• **Aim of the task**
Across all of the records below, determine the number of lines containing the string "resolution"; reply with that number only.

• **Data to examine**
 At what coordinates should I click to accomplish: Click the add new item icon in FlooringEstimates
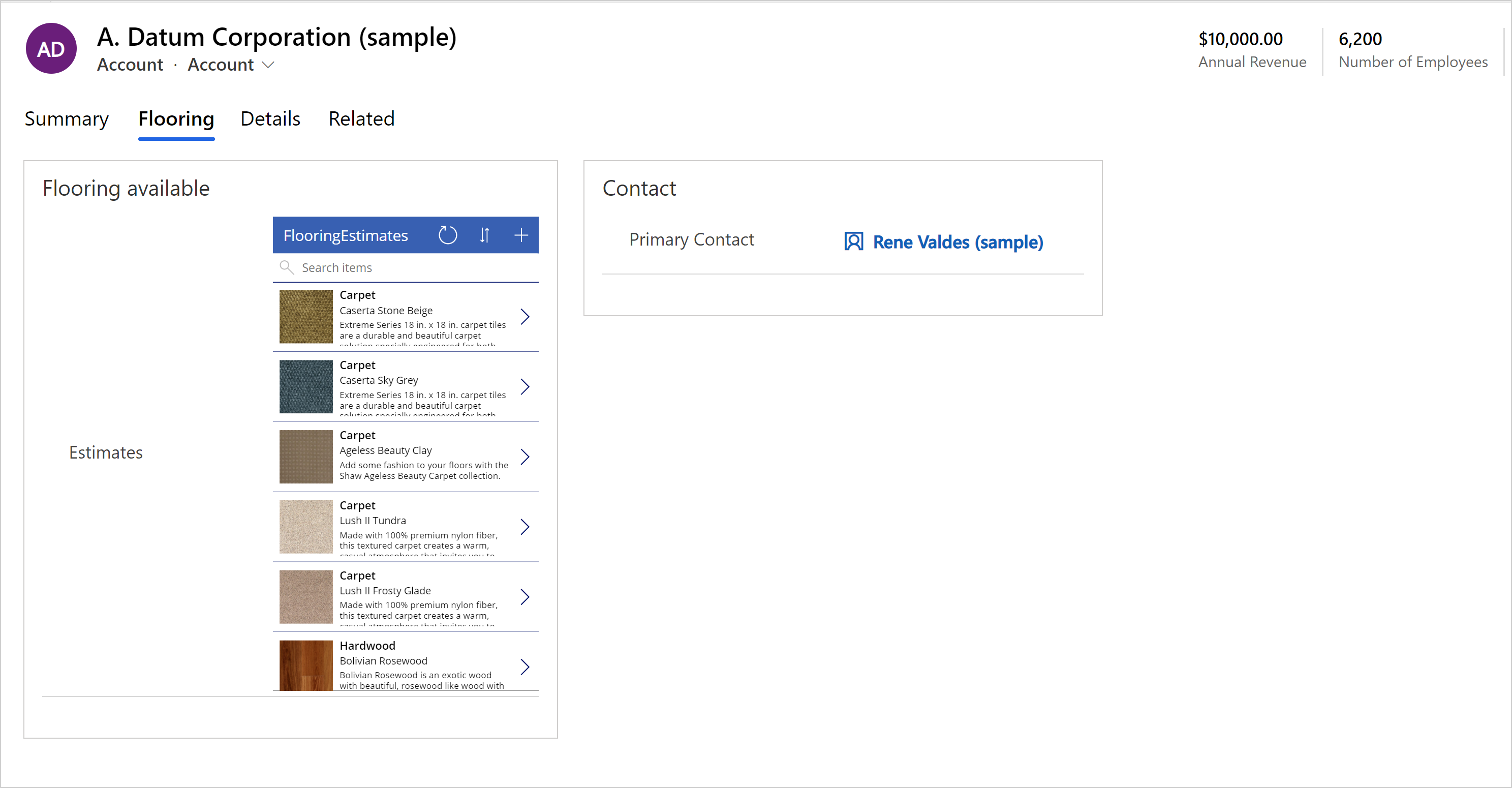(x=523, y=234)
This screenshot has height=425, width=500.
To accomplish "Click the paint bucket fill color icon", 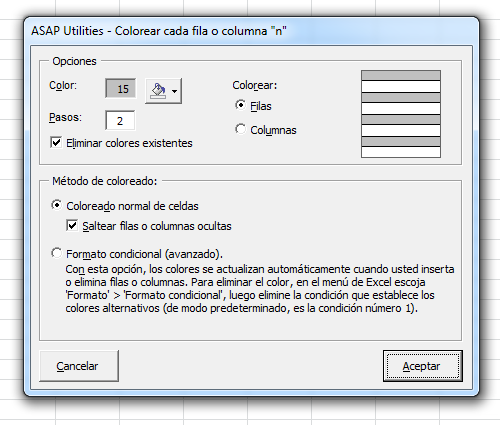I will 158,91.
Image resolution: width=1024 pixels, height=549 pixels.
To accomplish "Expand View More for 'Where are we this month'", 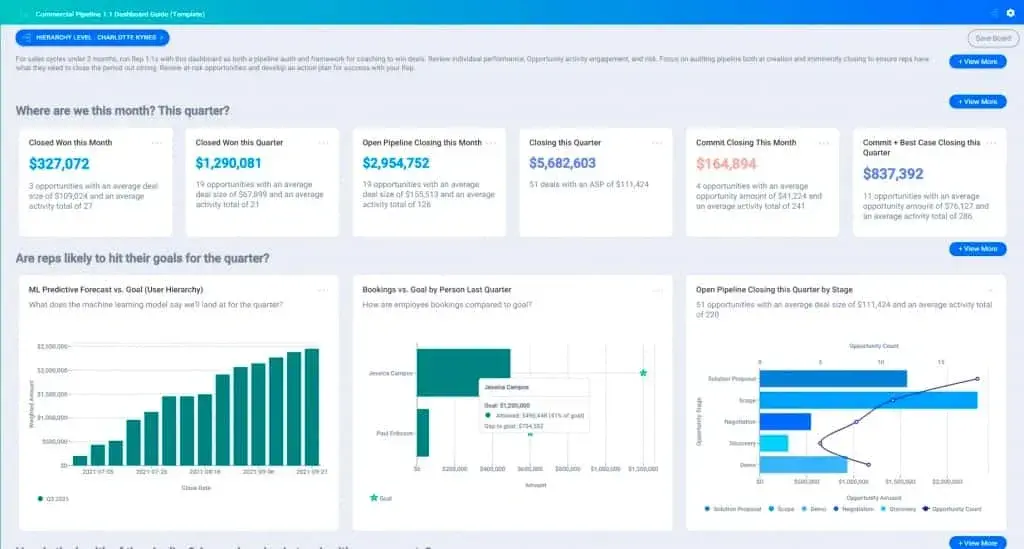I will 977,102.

...

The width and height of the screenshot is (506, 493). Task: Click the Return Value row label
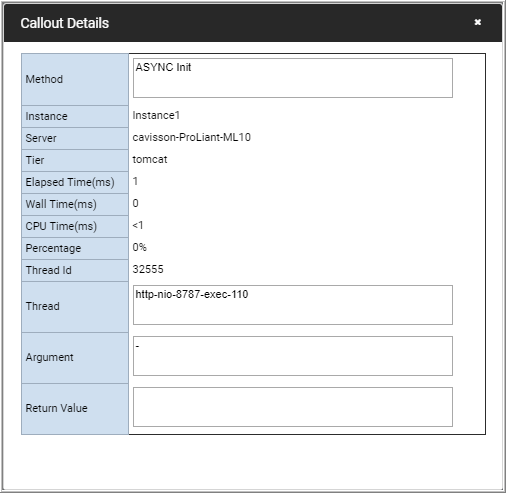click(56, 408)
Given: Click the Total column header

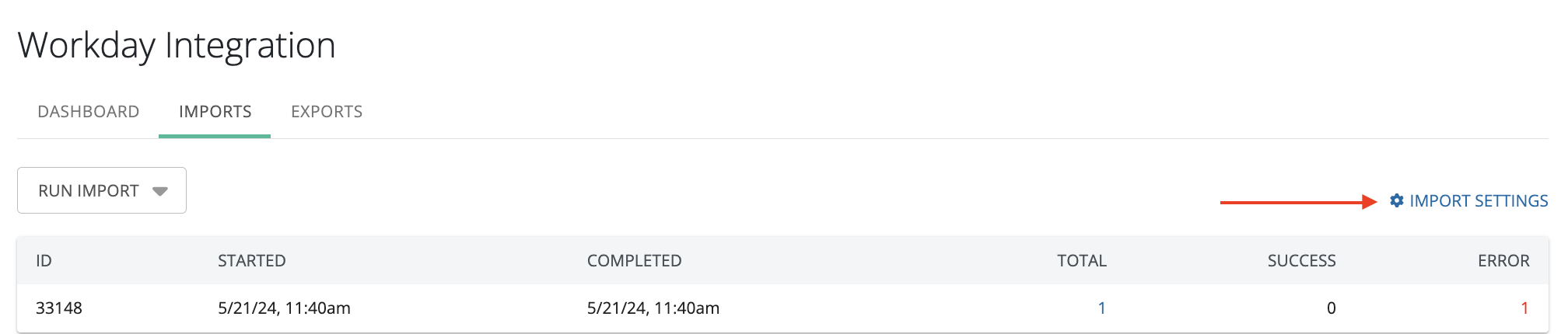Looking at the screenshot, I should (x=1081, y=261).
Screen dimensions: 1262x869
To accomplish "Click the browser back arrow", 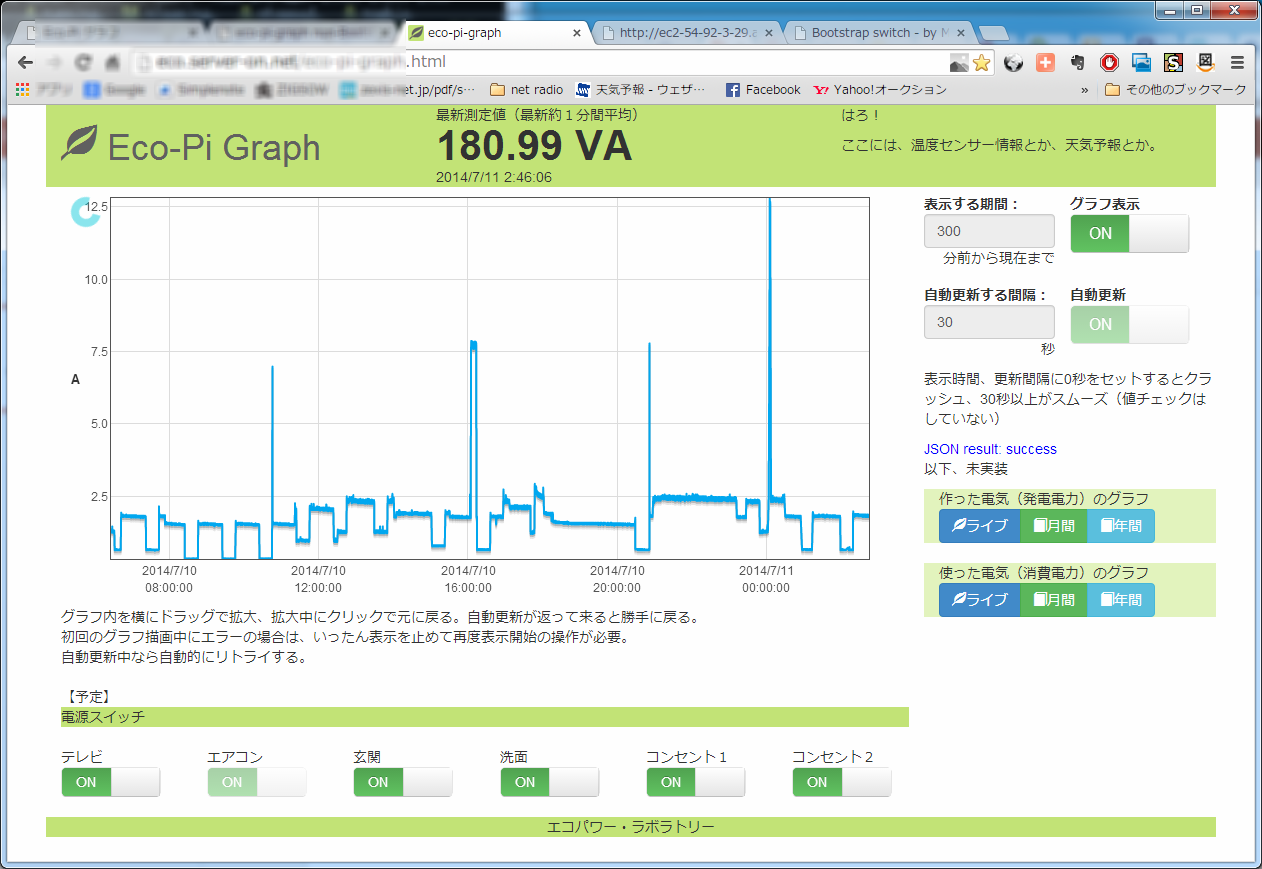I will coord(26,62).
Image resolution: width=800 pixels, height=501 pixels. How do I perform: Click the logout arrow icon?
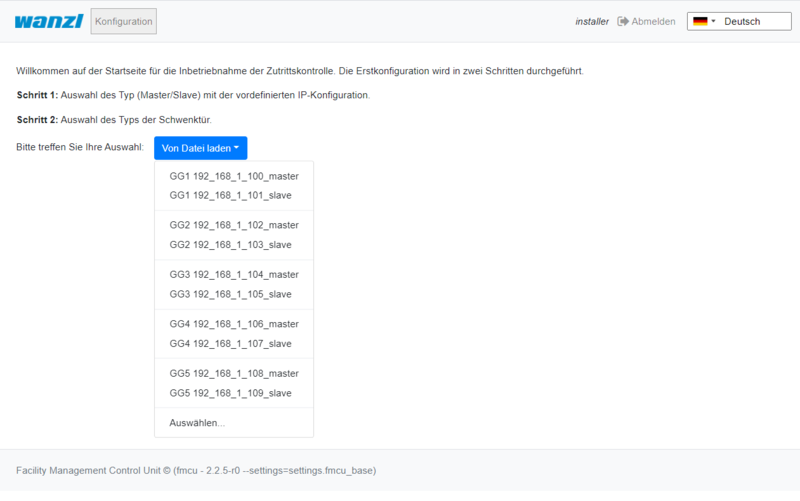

• **Task result**
2